THE DATA: Begin

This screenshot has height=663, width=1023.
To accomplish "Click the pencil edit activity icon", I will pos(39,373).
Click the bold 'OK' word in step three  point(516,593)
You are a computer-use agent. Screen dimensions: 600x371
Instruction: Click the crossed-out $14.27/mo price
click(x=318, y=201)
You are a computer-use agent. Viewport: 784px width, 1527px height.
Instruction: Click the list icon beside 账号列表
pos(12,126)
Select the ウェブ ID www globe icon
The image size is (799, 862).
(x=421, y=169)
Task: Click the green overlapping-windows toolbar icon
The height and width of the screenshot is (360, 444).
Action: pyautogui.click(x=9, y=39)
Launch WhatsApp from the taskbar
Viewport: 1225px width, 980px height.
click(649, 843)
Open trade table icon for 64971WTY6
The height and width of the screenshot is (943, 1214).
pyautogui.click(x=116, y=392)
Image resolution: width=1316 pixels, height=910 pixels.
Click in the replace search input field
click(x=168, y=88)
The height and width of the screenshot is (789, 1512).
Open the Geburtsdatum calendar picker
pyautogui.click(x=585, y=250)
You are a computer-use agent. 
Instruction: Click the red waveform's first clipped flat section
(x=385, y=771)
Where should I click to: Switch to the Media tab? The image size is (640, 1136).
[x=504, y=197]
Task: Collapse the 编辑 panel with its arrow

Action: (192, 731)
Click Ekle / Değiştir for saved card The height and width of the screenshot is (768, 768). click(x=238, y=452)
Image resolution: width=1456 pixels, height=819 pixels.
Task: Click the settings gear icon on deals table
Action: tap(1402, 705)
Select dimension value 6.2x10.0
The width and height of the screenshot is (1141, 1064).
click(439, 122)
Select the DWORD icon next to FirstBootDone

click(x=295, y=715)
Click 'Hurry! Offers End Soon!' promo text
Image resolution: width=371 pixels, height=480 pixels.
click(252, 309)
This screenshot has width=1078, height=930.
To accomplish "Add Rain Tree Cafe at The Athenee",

THE DATA: End

Every line from the one that has "Where should I" down to the last line above must be written out exactly, with both ends included and nothing else.

Where should I click to: Switch to the Media tab? The image size is (640, 1136).
[x=504, y=197]
Task: Collapse the 编辑 panel with its arrow

Action: (192, 731)
Click Ekle / Değiştir for saved card The height and width of the screenshot is (768, 768). click(x=238, y=452)
Image resolution: width=1456 pixels, height=819 pixels.
Task: Click the settings gear icon on deals table
Action: tap(1402, 705)
Select dimension value 6.2x10.0
The width and height of the screenshot is (1141, 1064).
click(439, 122)
Select the DWORD icon next to FirstBootDone

click(x=295, y=715)
Click 'Hurry! Offers End Soon!' promo text
Image resolution: width=371 pixels, height=480 pixels.
click(252, 309)
This screenshot has width=1078, height=930.
To accomplish "Add Rain Tree Cafe at The Athenee",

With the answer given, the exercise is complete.